::: Record extracts
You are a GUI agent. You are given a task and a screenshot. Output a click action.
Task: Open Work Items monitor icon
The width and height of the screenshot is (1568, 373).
::::::
::: Record extracts
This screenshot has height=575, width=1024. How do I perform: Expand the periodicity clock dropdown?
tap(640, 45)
::::::
::: Record extracts
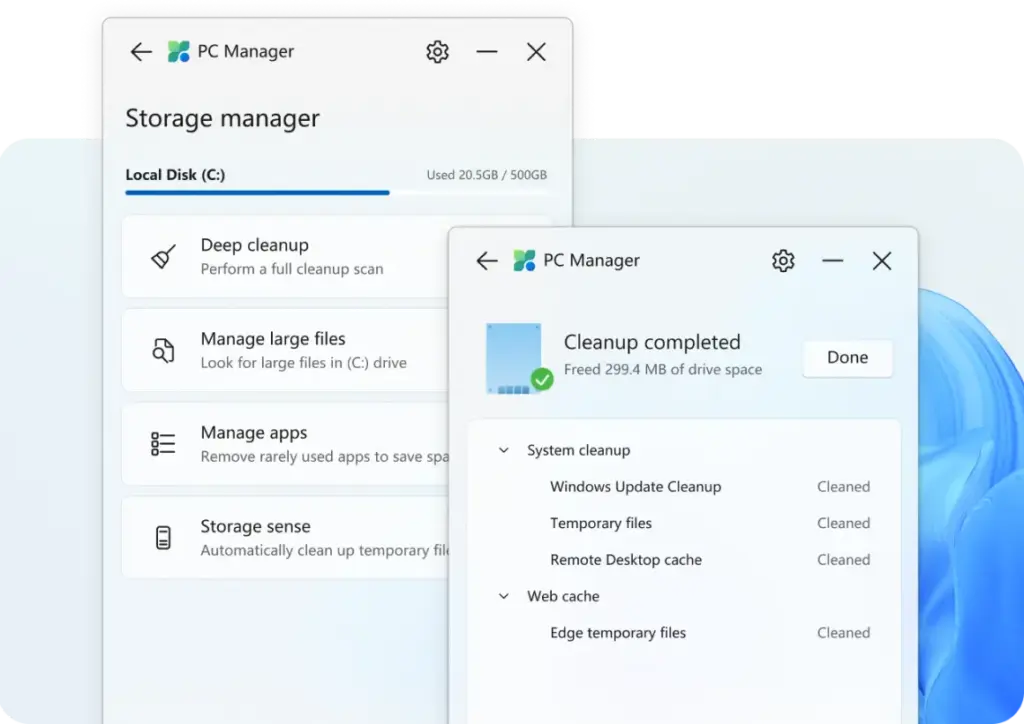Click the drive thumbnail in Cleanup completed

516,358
::::::
= Problem to work on =
Retype exactly, and only, the lines above from the one where "You are a GUI" occurs up to and including the one where "The width and" occurs.

= Response for this exercise =
You are a GUI agent. You are given a task and a screenshot. Output a click action.
Task: Open Work Items monitor icon
The width and height of the screenshot is (1568, 373).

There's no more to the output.